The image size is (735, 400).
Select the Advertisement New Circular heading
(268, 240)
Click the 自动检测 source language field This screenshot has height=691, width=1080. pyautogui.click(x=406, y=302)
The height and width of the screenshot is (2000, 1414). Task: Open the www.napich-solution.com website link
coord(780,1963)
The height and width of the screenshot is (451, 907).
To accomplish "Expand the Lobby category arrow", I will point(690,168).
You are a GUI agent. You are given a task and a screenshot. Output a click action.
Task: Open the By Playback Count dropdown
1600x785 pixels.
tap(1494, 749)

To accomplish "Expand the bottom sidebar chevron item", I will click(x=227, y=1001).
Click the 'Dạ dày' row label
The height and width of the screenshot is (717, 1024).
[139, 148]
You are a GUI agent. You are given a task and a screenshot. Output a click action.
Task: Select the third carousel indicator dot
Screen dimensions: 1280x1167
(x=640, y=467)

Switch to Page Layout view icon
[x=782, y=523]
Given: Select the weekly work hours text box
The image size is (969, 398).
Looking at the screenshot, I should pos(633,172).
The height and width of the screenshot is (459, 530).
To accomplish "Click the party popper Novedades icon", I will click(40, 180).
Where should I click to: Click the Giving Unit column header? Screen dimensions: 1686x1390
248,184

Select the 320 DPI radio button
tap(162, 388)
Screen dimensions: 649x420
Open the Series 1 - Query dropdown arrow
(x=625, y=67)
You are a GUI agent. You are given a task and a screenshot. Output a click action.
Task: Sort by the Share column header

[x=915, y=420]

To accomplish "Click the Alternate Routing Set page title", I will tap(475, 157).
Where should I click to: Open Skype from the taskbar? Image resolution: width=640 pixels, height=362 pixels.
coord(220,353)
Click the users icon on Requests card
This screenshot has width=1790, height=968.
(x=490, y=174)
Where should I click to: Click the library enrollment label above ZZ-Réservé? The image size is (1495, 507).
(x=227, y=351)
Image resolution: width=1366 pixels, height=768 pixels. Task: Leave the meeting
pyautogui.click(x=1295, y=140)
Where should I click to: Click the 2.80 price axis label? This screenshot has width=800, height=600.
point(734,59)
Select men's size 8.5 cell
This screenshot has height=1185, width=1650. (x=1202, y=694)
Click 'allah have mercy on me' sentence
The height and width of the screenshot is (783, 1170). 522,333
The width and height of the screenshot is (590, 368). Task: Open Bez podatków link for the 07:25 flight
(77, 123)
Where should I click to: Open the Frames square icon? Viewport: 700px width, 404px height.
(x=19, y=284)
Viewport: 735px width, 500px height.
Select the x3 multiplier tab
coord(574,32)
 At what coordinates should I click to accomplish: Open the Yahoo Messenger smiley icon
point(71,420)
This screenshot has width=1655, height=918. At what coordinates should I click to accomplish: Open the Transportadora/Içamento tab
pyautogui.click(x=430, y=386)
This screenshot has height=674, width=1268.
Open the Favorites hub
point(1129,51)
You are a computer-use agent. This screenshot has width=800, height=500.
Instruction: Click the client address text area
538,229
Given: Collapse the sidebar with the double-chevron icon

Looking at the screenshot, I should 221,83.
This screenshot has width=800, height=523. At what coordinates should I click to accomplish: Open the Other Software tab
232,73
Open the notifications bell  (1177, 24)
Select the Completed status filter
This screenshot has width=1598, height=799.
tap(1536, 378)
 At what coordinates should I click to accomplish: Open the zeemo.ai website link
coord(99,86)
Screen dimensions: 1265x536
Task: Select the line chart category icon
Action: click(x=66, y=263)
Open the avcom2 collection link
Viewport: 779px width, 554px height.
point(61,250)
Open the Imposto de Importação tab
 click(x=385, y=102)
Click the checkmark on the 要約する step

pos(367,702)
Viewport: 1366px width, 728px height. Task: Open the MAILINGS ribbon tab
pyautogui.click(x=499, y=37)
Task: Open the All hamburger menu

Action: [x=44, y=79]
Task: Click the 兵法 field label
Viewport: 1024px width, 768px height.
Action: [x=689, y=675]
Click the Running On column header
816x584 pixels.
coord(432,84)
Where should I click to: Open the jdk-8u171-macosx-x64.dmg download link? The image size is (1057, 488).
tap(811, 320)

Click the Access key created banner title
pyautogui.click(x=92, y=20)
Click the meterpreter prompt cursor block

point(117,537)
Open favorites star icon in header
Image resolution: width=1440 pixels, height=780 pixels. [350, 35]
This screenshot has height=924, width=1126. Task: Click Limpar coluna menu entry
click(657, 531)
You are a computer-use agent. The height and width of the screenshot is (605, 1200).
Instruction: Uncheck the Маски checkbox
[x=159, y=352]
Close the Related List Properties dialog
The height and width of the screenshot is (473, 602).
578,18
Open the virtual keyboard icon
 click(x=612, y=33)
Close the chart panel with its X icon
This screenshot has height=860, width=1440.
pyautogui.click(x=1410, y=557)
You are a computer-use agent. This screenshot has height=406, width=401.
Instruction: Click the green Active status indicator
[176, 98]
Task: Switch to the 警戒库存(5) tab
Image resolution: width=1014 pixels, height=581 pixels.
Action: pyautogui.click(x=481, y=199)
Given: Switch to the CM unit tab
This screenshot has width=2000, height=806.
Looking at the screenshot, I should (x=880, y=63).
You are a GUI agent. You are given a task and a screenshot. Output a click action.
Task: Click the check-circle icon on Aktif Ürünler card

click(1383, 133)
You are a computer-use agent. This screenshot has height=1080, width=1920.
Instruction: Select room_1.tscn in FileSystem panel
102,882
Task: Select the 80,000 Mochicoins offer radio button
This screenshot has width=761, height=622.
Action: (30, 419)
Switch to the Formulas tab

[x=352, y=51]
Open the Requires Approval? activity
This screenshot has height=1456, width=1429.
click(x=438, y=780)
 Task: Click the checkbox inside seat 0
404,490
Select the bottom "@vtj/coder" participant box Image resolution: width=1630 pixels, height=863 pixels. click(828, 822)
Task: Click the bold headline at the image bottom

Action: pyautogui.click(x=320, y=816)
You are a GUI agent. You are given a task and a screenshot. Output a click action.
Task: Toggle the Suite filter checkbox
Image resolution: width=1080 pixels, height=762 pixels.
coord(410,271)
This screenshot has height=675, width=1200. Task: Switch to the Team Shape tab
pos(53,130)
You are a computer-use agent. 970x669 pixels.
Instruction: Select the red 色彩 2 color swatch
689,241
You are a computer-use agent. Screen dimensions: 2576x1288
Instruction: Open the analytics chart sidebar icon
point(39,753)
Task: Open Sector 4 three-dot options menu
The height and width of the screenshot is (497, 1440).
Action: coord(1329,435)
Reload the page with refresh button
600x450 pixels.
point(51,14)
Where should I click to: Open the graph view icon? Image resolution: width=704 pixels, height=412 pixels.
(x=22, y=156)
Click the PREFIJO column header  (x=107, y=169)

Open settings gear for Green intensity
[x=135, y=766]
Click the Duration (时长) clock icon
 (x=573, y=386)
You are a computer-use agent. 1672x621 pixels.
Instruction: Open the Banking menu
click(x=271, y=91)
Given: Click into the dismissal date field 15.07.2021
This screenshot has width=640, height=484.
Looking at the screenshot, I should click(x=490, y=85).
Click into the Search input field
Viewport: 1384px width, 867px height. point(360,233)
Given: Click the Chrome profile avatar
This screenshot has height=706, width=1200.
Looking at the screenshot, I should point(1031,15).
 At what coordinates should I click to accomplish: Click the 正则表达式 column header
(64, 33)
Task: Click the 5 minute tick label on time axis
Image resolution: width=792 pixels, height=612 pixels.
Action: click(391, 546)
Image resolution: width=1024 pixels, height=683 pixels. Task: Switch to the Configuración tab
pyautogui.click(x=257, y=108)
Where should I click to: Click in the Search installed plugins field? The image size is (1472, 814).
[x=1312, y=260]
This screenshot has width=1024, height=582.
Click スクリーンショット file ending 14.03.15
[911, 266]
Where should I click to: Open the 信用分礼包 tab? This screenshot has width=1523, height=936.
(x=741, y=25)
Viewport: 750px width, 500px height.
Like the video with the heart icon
········
All lines that hold the word "filter" should be copied from the data.

Your solution
Select the Completed status filter
Task: Toggle the Suite filter checkbox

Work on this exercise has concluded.